Mark Hucklesby, National Technical Director for Grant Thornton New Zealand Ltd, said that the US awareness rate was not surprising given the focus that the US places on earnings per share, but the real concern was that with less than a month remaining for public comment, the figures for New Zealand were surprisingly low. Given the significance of the proposed changes, particularly for smaller businesses that provide turn key product and service solutions, it is disappointing to see this complacency.
“How revenue is accounted for is extremely important. It is almost always the largest dollar amount reported in any set of financial statements and for many listed companies it is the first number that gets reported by the media. Auditors, as one might expect, spend a lot of time checking the revenue figures.
“What has been overlooked by many is that later this year a global, accounting standard for accounting revenue will be introduced.
“For businesses in New Zealand, now is the time to ask “do these changes work for us?” This is why this standard has been re-exposed for comment a second time by the IASB. For example, is separating out goods and services as separate revenue streams feasible, and is the guidance on separately accounting for warranty provisions reasonable?” he said.
The aim of the changes proposed by the IASB and the Financial Accounting Standards Board (FASB) is to improve and converge the financial reporting requirements of International Financial Reporting Standards (IFRSs) and US General Accepted Accounting Principles (US GAAP) for revenue (and some related costs) from contracts with customers.
The proposed changes improve current IFRSs and US GAAP by:
- providing a more robust framework for addressing revenue recognition issues;
- removing inconsistencies from existing requirements;
- improving comparability across companies, industries and capital markets;
- providing more useful information to users of financial statements through improved disclosure requirements; and
- simplifying the preparation of financial statements by streamlining the volume of accounting guidance.
“The core principle of this proposed standard is that an entity recognises revenue from contracts with customers when it transfers promised goods or services to the customer. The amount of revenue recognised would be the amount of consideration promised by the customer in exchange for the transferred goods or services.
“I am staggered at the figures for New Zealand, as business owners in this country are usually pretty savvy about these matters, but our global survey clearly indicates these proposed changes have not received the attention they deserve,” he said.
“The survey also revealed that New Zealand was in the top third of countries where business owners thought that the requirements to prepare IFRS financial statements were too complex. This finding is not unexpected, and confirms what many directors and business owners have been saying for a long time.

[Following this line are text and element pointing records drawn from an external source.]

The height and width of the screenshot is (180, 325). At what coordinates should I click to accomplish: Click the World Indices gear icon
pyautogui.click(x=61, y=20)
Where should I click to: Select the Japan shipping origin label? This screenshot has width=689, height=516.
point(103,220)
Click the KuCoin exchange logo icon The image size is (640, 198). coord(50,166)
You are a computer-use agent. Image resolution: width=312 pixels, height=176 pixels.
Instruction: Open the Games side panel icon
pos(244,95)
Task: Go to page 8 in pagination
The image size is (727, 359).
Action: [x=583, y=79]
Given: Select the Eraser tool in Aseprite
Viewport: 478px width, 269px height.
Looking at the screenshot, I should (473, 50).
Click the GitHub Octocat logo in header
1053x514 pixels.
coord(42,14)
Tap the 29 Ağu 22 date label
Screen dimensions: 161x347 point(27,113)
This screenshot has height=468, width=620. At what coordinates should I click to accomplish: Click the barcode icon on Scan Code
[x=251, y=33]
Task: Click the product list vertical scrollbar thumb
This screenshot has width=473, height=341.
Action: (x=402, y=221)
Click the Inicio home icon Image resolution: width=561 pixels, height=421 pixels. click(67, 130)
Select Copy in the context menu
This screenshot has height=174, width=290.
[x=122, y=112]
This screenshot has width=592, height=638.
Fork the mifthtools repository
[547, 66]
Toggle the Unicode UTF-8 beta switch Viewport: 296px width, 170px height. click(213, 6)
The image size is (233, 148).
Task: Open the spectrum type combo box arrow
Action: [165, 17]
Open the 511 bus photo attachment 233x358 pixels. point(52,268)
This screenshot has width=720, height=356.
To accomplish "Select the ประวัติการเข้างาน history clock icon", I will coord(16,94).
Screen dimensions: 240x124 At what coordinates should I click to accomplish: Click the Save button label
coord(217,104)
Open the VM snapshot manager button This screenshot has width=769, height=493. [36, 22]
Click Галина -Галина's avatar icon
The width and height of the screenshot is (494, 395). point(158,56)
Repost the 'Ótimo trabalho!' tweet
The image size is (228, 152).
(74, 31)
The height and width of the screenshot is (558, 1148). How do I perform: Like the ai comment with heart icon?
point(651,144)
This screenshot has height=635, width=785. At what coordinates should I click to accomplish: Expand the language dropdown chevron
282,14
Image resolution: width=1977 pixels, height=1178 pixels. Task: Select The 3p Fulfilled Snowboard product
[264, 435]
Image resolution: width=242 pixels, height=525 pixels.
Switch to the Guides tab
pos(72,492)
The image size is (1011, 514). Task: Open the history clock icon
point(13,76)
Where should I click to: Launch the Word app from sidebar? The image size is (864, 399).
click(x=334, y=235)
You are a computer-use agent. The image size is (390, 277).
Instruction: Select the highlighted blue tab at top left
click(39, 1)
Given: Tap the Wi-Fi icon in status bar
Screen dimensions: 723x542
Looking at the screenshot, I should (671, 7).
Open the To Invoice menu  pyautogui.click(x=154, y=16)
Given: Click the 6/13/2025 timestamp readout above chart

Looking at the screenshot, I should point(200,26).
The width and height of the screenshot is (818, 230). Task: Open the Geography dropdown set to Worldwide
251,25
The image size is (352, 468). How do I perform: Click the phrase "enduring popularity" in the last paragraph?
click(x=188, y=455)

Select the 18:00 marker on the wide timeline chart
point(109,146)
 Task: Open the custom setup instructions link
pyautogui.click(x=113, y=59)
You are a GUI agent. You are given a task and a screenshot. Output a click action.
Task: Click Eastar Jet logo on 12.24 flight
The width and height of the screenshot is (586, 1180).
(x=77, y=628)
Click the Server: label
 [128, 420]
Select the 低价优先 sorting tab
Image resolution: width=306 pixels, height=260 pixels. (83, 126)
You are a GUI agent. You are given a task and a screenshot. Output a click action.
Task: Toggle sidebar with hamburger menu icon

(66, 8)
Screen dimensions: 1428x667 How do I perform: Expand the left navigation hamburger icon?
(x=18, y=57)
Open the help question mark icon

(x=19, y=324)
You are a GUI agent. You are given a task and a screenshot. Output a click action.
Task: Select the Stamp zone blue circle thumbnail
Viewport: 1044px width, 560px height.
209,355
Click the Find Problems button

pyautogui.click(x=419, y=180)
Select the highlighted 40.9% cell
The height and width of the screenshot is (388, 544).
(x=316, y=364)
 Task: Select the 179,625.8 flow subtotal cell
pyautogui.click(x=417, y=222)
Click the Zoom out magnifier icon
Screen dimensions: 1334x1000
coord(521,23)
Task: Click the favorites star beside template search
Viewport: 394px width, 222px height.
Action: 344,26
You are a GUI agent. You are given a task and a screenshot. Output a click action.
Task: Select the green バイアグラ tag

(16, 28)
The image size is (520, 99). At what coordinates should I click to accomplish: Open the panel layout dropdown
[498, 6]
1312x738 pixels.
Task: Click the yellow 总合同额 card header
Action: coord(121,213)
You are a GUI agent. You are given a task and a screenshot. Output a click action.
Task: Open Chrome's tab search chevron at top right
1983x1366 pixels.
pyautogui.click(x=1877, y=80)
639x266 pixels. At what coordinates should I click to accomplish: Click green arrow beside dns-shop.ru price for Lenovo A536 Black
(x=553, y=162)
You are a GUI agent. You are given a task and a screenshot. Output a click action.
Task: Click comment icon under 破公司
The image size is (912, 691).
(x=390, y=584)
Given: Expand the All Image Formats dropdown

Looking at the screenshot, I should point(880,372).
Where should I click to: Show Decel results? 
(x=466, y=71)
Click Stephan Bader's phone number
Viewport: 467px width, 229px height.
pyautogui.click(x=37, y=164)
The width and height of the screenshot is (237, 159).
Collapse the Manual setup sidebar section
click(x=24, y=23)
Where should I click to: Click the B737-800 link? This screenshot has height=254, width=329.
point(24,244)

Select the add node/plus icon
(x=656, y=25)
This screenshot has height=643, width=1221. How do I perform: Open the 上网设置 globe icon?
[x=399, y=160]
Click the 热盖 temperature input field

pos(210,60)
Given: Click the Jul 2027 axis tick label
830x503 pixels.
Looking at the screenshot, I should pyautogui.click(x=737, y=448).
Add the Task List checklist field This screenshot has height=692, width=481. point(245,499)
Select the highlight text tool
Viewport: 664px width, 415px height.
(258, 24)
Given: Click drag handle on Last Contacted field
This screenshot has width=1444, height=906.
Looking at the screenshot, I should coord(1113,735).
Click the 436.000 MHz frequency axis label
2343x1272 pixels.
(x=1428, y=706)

“Nearly half of the business owners (48%) in New Zealand held this opinion, which put us almost in line with Australia, the United Kingdom and the United States. Denmark looked to be the most knowledgeable country with only 10% finding financial statements they were required to prepare too complicated. However at the other end of the scale were Greece and Italy where 60% of businesses said that preparing financial statements today was far too complicated. The global average from this latest Grant Thornton survey was 38%.
“While the closing date for submissions to the IASB and the FASB on revenue recognition is 13 March 2012, New Zealand companies have been asked by the newly created External Reporting Board (XRB) to have submissions ready by 20 February 2012. Given the importance of revenue to almost every business in New Zealand, this is an opportunity to have your views heard. Failure to comment may result in companies having to paying tax on earnings earlier than they previously have, given the Inland Revenue’s policy decision to use IFRS as the platform for revenue recognition for almost every large company in New Zealand” Mark Hucklesby said.